Both Brussels and London are also aware that time is pressing to find solutions given the imminent expiry of a grace period allowing imports of sausages and other chilled meats from Great Britain to Northern Ireland — the exemption from the EU’s usual requirement for such products to be frozen when they enter the bloc is set to expire at the end of June.
Sefcovic said he hoped the two sides could rebuild co-operation over the protocol at meetings in London on Wednesday that he will hold with his UK counterpart Lord David Frost. “It is clear that this week will be a defining one for consolidating trust between the European Union and the United Kingdom,” he wrote.
George Eustice, environment secretary, said he believed US president Joe Biden would appreciate that it was unacceptable for there to be a ban on moving chilled meats between Great Britain and Northern Ireland, just as he would not accept such a ban on meat movements between Texas and California.
Eustice told the BBC that such a ban was “bonkers” and said he believed Biden, who arrives in Britain on Thursday ahead of the G7 summit in Cornwall, would see there were two sides to the argument over the NI protocol.
Johnson discussed the situation in a call yesterday with French president Emmanuel Macron, with the UK prime minister emphasising “that both the UK and the EU have a responsibility to find solutions to address the issues with the protocol”, according to the official UK readout of the call.
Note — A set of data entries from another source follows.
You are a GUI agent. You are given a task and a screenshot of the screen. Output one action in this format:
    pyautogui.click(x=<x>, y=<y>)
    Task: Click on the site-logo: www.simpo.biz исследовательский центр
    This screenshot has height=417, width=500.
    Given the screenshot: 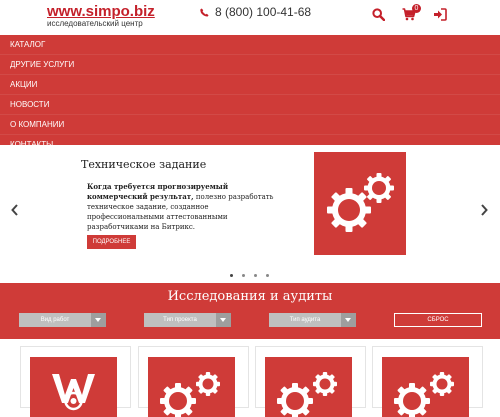 What is the action you would take?
    pyautogui.click(x=101, y=16)
    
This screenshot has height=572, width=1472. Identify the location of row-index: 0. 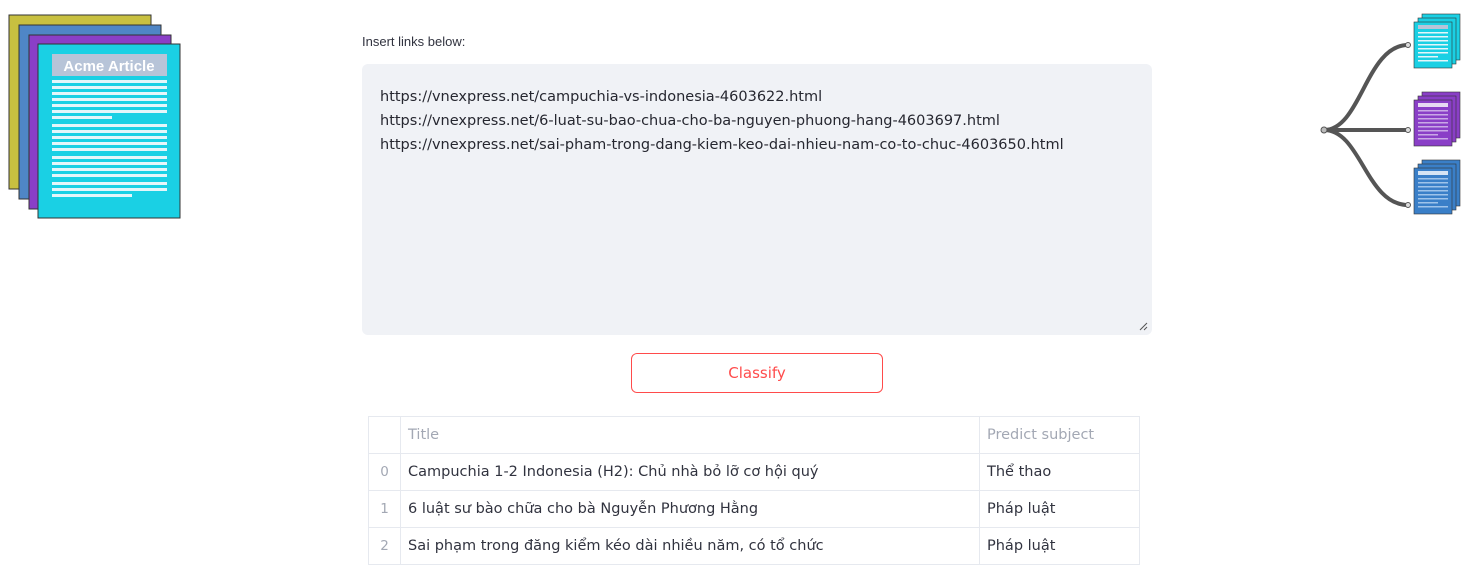
(384, 472).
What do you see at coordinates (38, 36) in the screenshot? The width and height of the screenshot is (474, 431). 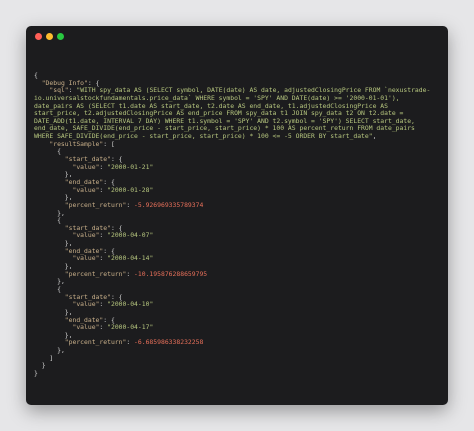 I see `close-window-button` at bounding box center [38, 36].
Frost earlier this week accused the EU of “legal purism” in its demands for how the protocol should be applied. The EU has said that Britain is failing to implement basic parts of the new arrangements, such as building and properly staffing border control posts for goods, and sharing data with Brussels.
“We see numerous and fundamental gaps in the UK’s implementation,” Sefcovic wrote.
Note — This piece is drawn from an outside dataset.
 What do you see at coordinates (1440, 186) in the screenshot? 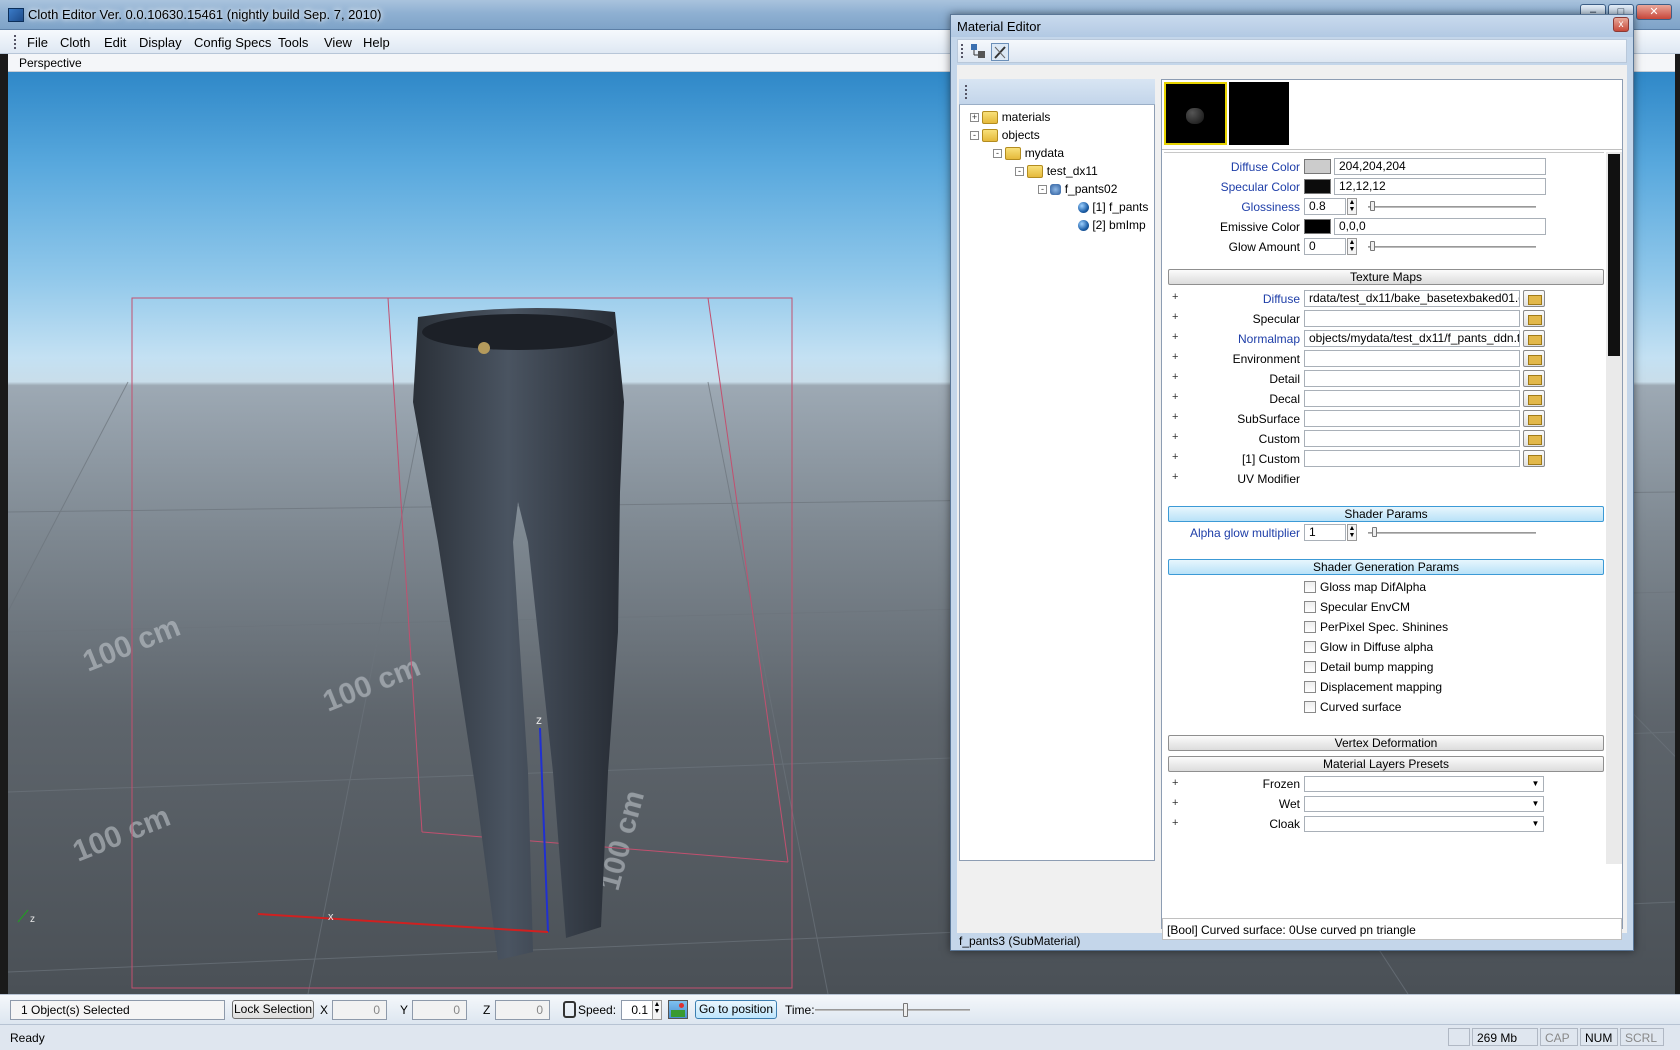
I see `specular-color-input: 12,12,12` at bounding box center [1440, 186].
An EU official on Monday noted that Brussels’ efforts to coax the UK into action had not worked despite the bloc launching legal action against London earlier this year for delaying the application of some protocol rules.
“The infringement procedure that we launched in March and the arbitration procedure, which is based on what we consider to be a lack of good faith on the UK side, have not proven to be sufficient, and therefore we need to consider other tools,” the official said.
Options for Brussels could include holding back co-operation in areas of UK interest — diplomats have pointed to market access for financial services as an obvious candidate.
“If we truly believe in the Good Friday Agreement, as the British government does, and peace in Northern Ireland, that means we have to make the NI protocol work properly,” Eustice said.
“We will be working with the EU trying to get solutions to this.” He added: “We want to engage with the EU on a sensible basis.”